From my understanding, the async/await pattern should be ideal for blocking I/O operations. However, I'm not sure how to apply it for my situation or even if async/await can improve this in any way - especially since it's a Console app.
I've put together a proof of concept (doing a HTTP GET instead of reading from WebSocket for simplicity). The only way I was able to achieve this was without actually awaiting. Code:
static void Main(string[] args)
{
Console.WriteLine($"ThreadId={ThreadId}: Main");
Task task = Task.Run(() => Process("https://duckduckgo.com", "https://stackoverflow.com/"));
// Do main work.
task.Wait();
}
private static void Process(params string[] urls)
{
Dictionary<string, Task<string>> tasks = urls.ToDictionary(x => x, x => (Task<string>)null);
HttpClient client = new HttpClient();
while (true)
{
foreach (string url in urls)
{
Task<string> task = tasks[url];
if (task == null || task.IsCompleted)
{
if (task != null)
{
string result = task.Result;
Console.WriteLine($"ThreadId={ThreadId}: Length={result.Length}");
}
tasks[url] = ReadString(client, url);
}
}
Thread.Yield();
}
}
private static async Task<string> ReadString(HttpClient client, string url)
{
var response = await client.GetAsync(url);
Console.WriteLine($"ThreadId={ThreadId}: Url={url}");
return await response.Content.ReadAsStringAsync();
}
private static int ThreadId => Thread.CurrentThread.ManagedThreadId;
This seems to be working and executing on various Worker Threads on the ThreadPool. However, this definitely doesn't seem as any typical async/await code which makes me think there has to be a better way.

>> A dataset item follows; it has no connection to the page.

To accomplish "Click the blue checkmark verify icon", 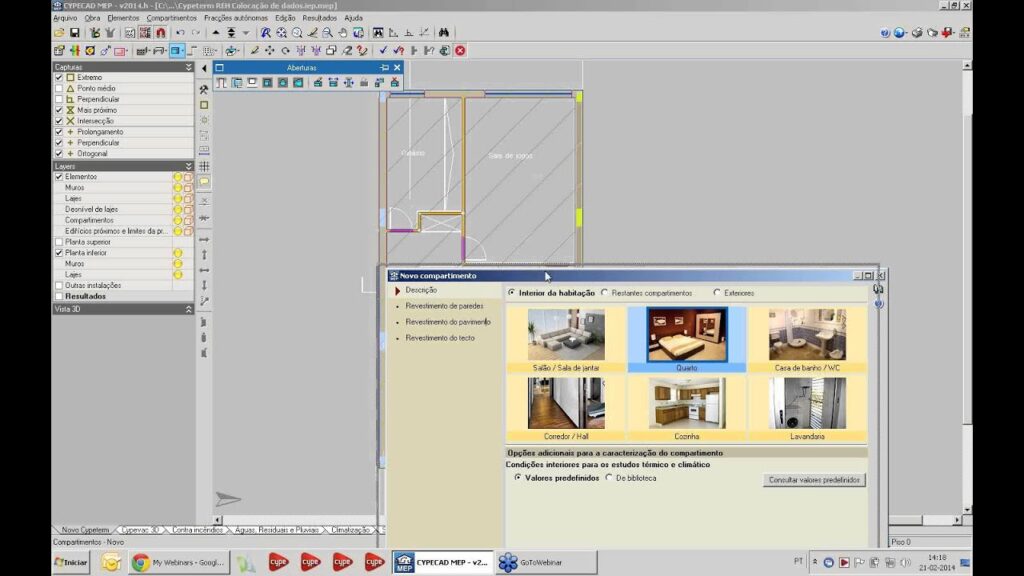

Is there a more proper / more elegant way of doing this?
You've basically written a version of Task.WhenAny that uses a CPU loop to check for completed tasks rather than... whatever magic the framework method uses behind the scenes.
A more idiomatic version might look like this. (Although it might not - I feel like there should be an easier method of "re-run the completed task" than the reverse dictionary I've used here.)
static void Main(string[] args)
{
Console.WriteLine($"ThreadId={ThreadId}: Main");
// No need for Task.Run here.
var task = Process("https://duckduckgo.com", "https://stackoverflow.com/");
task.Wait();
}
private static async Task Process(params string[] urls)
{
// Set up initial dictionary mapping task (per URL) to the URL used.
HttpClient client = new HttpClient();
var tasks = urls.ToDictionary(u => client.GetAsync(u), u => u);
while (true)
{
// Wait for any task to complete, get its URL and remove it from the current tasks.
var firstCompletedTask = await Task.WhenAny(tasks.Keys);
var firstCompletedUrl = tasks[firstCompletedTask];
tasks.Remove(firstCompletedTask);
// Do work with completed task.
try
{
Console.WriteLine($"ThreadId={ThreadId}: URL={firstCompletedUrl}");
using (var response = await firstCompletedTask)
{
var content = await response.Content.ReadAsStringAsync();
Console.WriteLine($"ThreadId={ThreadId}: Length={content.Length}");
}
}
catch (Exception ex)
{
Console.WriteLine($"ThreadId={ThreadId}: Ex={ex}");
}
// Queue the task again.
tasks.Add(client.GetAsync(firstCompletedUrl), firstCompletedUrl);
}
}
private static int ThreadId => Thread.CurrentThread.ManagedThreadId;
I've accepted Rawling's answer - I believe it is correct for the exact scenario I described. However, with a bit of inverted logic, I ended up with something way simpler - leaving it in case anyone needs something like this:
static void Main(string[] args)
{
string[] urls = { "https://duckduckgo.com", "https://stackoverflow.com/" };
HttpClient client = new HttpClient();
var tasks = urls.Select(async url =>
{
while (true) await ReadString(client, url);
});
Task.WhenAll(tasks).Wait();
}
private static async Task<string> ReadString(HttpClient client, string url)
{
var response = await client.GetAsync(url);
string data = await response.Content.ReadAsStringAsync();
Console.WriteLine($"Fetched data from url={url}. Length={data.Length}");
return data;
}
Maybe better question is: do you really need thread per socket in this case? You should think of threads as system-wide resource and you should take this into consideration when spawning them, especially if you don't really know the number of threads that your application will be using. This is a good read: What's the maximum number of threads in Windows Server 2003?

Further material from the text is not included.